2.2.2 δ细胞 α细胞转分化往往发生在从青春期到成年期，甚至可以发生在老年期，而δ细胞转分化往往发生在幼年期，Chera等[25]用白喉毒素将99%的β细胞破坏，4个月后β细胞的数量增加了45倍，与胰岛细胞增殖高峰一致的是，幼鼠中δ细胞数量相应减少，从而证明产生生长抑素的δ细胞能够自发的集体转分化。幼体表现出生长抑素-胰岛素δ细胞转化，涉及去分化、增殖和胰岛发育调节因子的重新表达。

因此，非β细胞起源的胰岛素产生细胞的恢复，能够通过α细胞或δ细胞自发转分化贯穿整个生命过程。多个胰岛内细胞相互转换事件的出现，为糖尿病的治疗提供了新视角。
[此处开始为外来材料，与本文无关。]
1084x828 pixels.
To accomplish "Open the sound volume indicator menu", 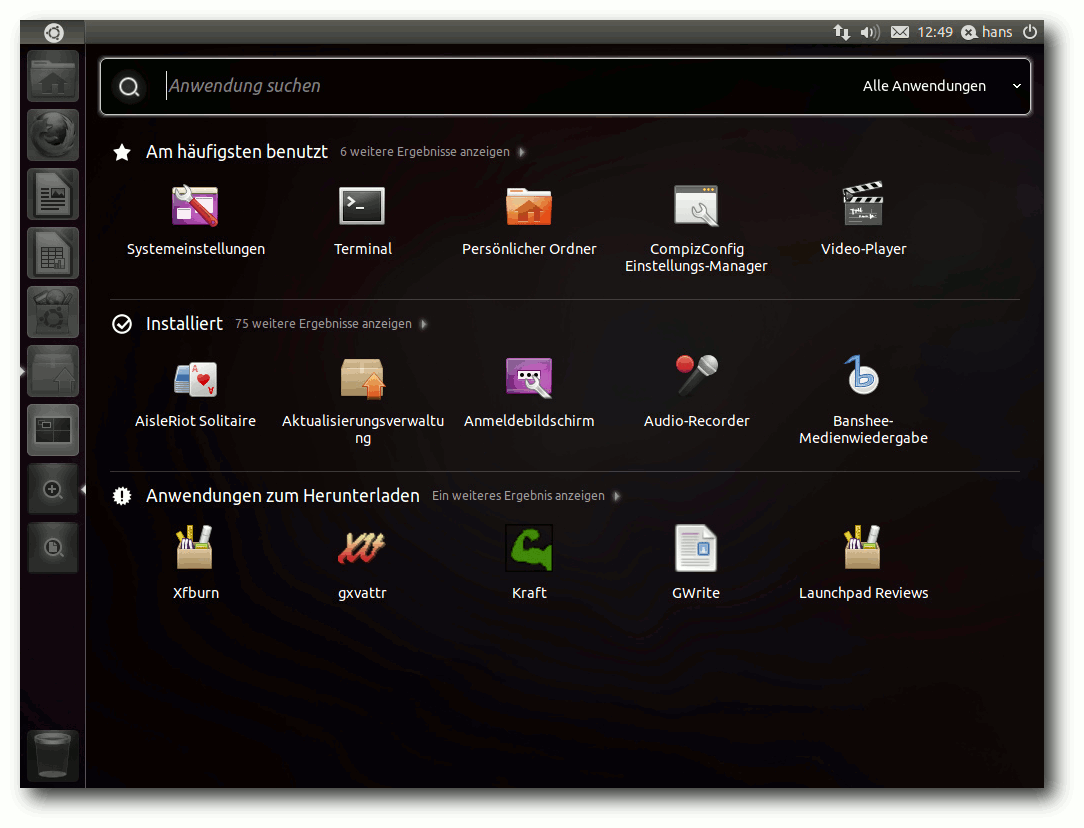I will [x=870, y=32].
2.2.3 腺泡及导管细胞 在关键转录因子Ngn3、Pdx1和Mafa的异位表达下，外分泌胰腺也可以产生内分泌胰岛素分泌细胞。但是，转分化的成功不仅取决于转录因子的传递，还取决于其他环境，例如Cavelti-Weder等[26]用链脲佐菌素诱导β细胞消融后，创建不同血糖水平的小鼠模型，然后通过病毒传递编码转录因子的基因至外分泌胰腺，观察到高血糖能显著减少腺泡细胞转分化为胰岛素产生细胞；然而另一成年小鼠研究发现，高血糖(>300 mg/dl)是诱导胰腺导管细胞分化为分泌胰岛素的β细胞所必需的，揭示血糖水平是糖尿病模型中转分化成功的重要条件[27]。除了血糖，温度对外分泌胰腺细胞转分化也至关重要。研究表明，腺泡细胞在常温(37℃)下培养可迅速失去表型并自发转分化为导管样表型，而在低温(4℃)下培养则容易转分化为胰岛β样细胞[28]。此外，成人胰腺腺泡及导管细胞通过暴露于骨形态发生蛋白-7而转化为内分泌细胞，体外谱系追踪证实骨形态发生蛋白-7诱导的胰岛素表达细胞主要来源于表达Pdx1的胰岛外细胞、表达碳酸酐酶Ⅱ的成熟导管细胞和表达弹性蛋白酶3a的腺泡细胞，这种非遗传转化方式更新颖、更安全、更简单[29]。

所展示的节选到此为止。